**Work instructions:**
A. According to the article on Dianne Kohler Barnard, who originally composed and posted the Facebook entry she shared?
B. List every person named in the article on Dianne Kohler Barnard.
C. Please transcribe the article on Dianne Kohler Barnard from "For Dianne Kohler" to "serious than that.".

**Text provided:**
For Dianne Kohler Barnard … The Idiot’s Guide to PW Botha

DIANNE Kohler Barnard has been in trouble before. Five years ago, she was suspended for a working week – by her own Chief Whip – for shouting an obscenity in Parliament. But this time, the Democratic Alliance’s shadow police minister has not just been demonstrating her lack of class in an assembly of fellow parliamentarians….

The row which she has now found herself embroiled in – over a social media post praising the leadership of PW Botha – is much more serious than that.

She decided to share a Facebook entry that reeked with insensitivity towards millions of her compatriots who had lost loved ones to police death squads, army assassination units and foreign-trained torturers … who had had their homes and land seized in the name of apartheid … who had been forcibly moved and resettled in barren pieces of veld, far away from cities and towns … and who had been thrust into conditions of numbing poverty, while Botha was either the Prime Minister or the President of white South Africa, or the Minister of Community Development and Coloured Affairs.

Kohler Barnard’s brainfart was picked up by users on Twitter – and it went viral.

It is inevitable that it should have done so. Her decision to ‘share’ the post was disrespectful and insulting to ALL black South Africans and, more so, it was a demonstration of ignorance of almost unbelievable proportions from a senior office-bearer, holding an important ‘shadow cabinet’ position, in a party that has pronounced itself ‘ready to govern’ South Africa.

There should be only one consequence for her thoughtless action: dismissal.

Commenting after a storm of anger had erupted over her post (the original had been composed and posted by a journalist named Paul Kirk), Kohler Barnard, who claimed she had not read the PW Botha part of the post that had been critical of Jacob Zuma, said she had wanted to resign but had been advised by colleagues to wait for the outcome of a disciplinary hearing that had been announced by party leader Mmusi Maimane (who has also demoted her from shadow police minister to shadow minister of public works).

Stored data entries
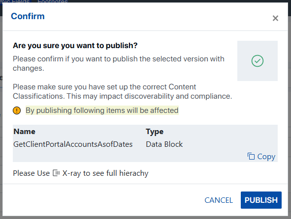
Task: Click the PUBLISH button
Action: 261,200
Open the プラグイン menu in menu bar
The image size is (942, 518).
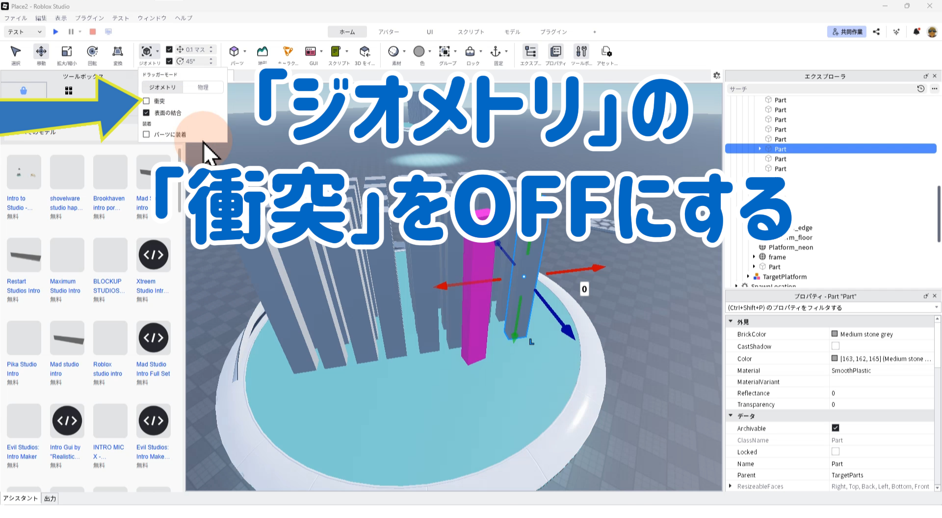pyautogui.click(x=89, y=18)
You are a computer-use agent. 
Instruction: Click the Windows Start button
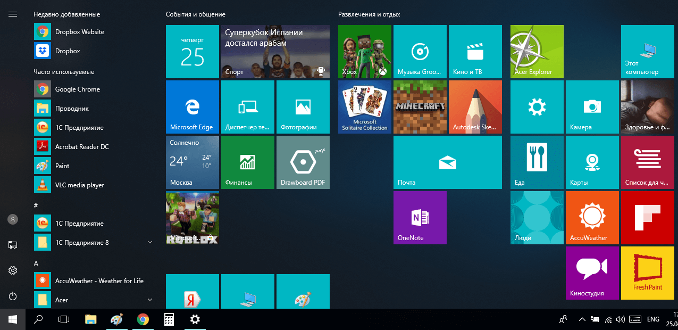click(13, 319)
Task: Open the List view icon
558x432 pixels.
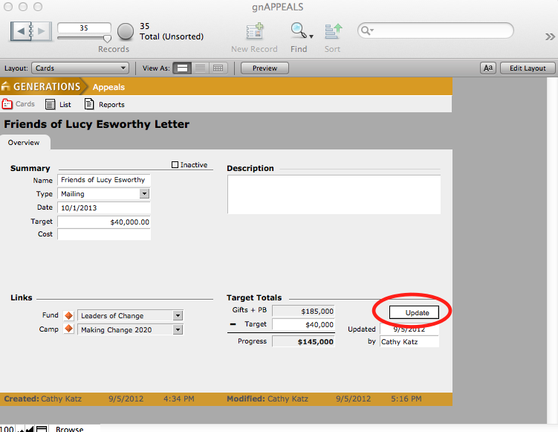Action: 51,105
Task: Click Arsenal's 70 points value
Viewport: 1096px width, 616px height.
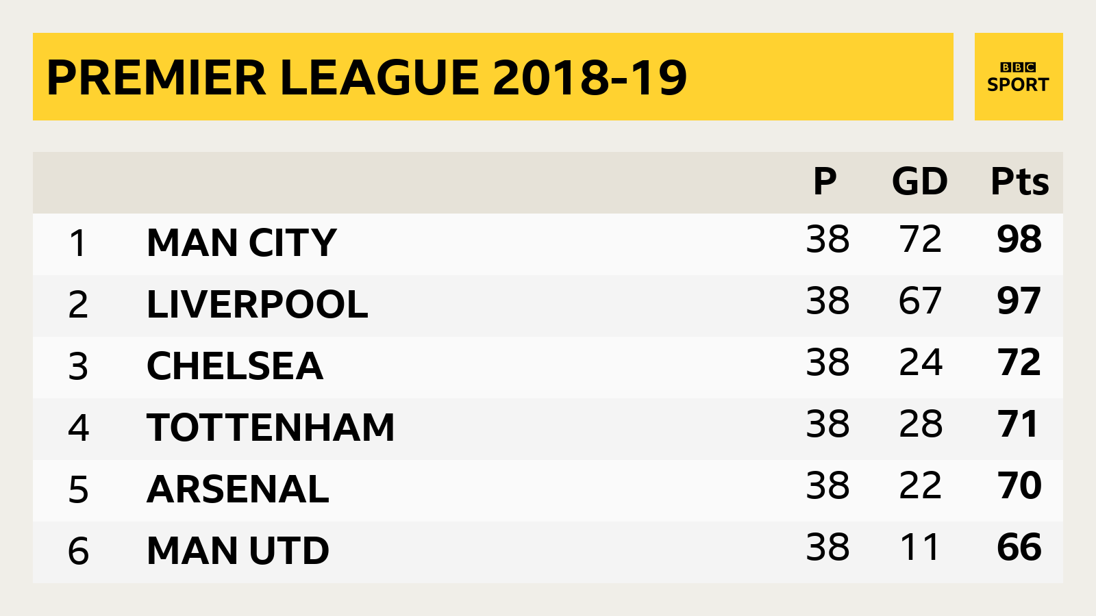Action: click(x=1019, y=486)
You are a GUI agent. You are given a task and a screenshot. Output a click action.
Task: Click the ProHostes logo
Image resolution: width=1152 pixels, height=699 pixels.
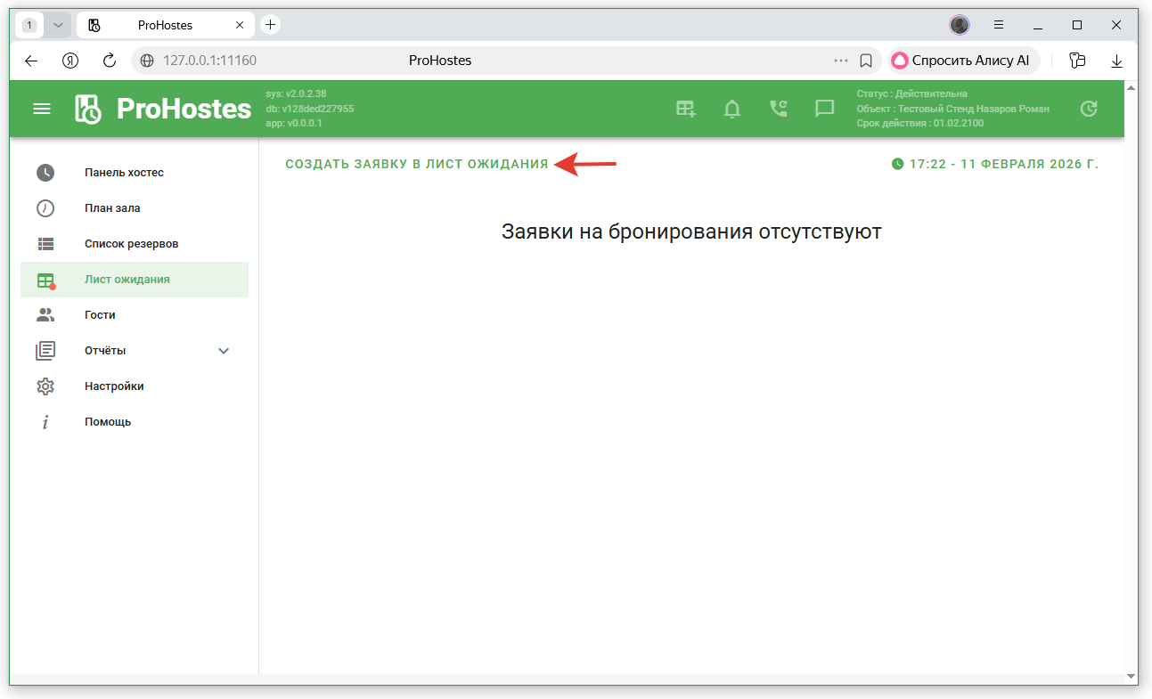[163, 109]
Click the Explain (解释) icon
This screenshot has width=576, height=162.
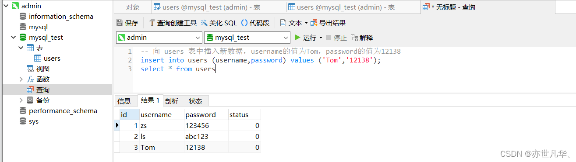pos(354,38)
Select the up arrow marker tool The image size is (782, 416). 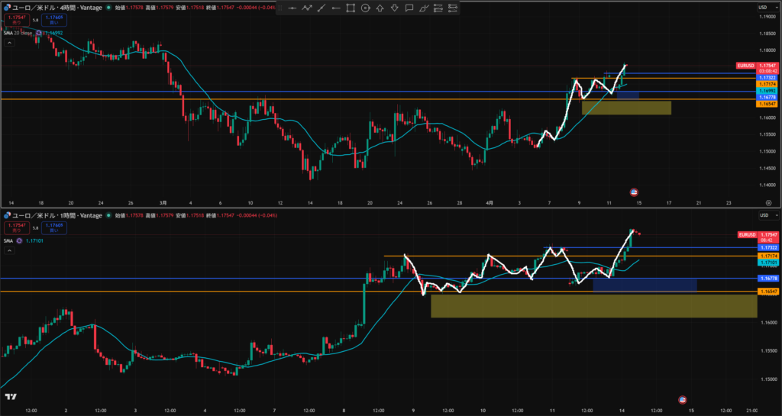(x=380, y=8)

**Expected results:**
A. A journalist named Paul Kirk.

B. Dianne Kohler Barnard, PW Botha, Paul Kirk, Jacob Zuma, Mmusi Maimane

C.
For Dianne Kohler Barnard … The Idiot’s Guide to PW Botha

DIANNE Kohler Barnard has been in trouble before. Five years ago, she was suspended for a working week – by her own Chief Whip – for shouting an obscenity in Parliament. But this time, the Democratic Alliance’s shadow police minister has not just been demonstrating her lack of class in an assembly of fellow parliamentarians….

The row which she has now found herself embroiled in – over a social media post praising the leadership of PW Botha – is much more serious than that.